Deep Online Correction for Monocular Visual Odometry
This work addresses accuracy and efficiency challenges in monocular visual odometry for robotics and autonomous systems, representing an incremental improvement over existing methods.
The authors tackled the problem of improving monocular visual odometry by proposing a deep online correction framework that refines initial pose predictions from CNNs through gradient-based photometric error minimization during inference, achieving a relative transform error of 2.0% on the KITTI Odometry benchmark for Seq. 09.
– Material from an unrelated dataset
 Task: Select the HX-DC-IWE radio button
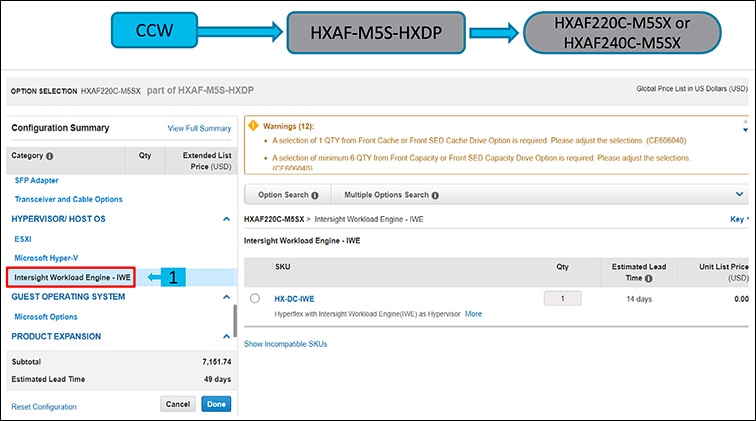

In this work, we propose a novel deep online correction (DOC) framework for monocular visual odometry. The whole pipeline has two stages: First, depth maps and initial poses are obtained from convolutional neural networks (CNNs) trained in self-supervised manners. Second, the poses predicted by CNNs are further improved by minimizing photometric errors via gradient updates of poses during inference phases. The benefits of our proposed method are twofold: 1) Different from online-learning methods, DOC does not need to calculate gradient propagation for parameters of CNNs. Thus, it saves more computation resources during inference phases. 2) Unlike hybrid methods that combine CNNs with traditional methods, DOC fully relies on deep learning (DL) frameworks. Though without complex back-end optimization modules, our method achieves outstanding performance with relative transform error (RTE) = 2.0% on KITTI Odometry benchmark for Seq. 09, which outperforms traditional monocular VO frameworks and is comparable to hybrid methods.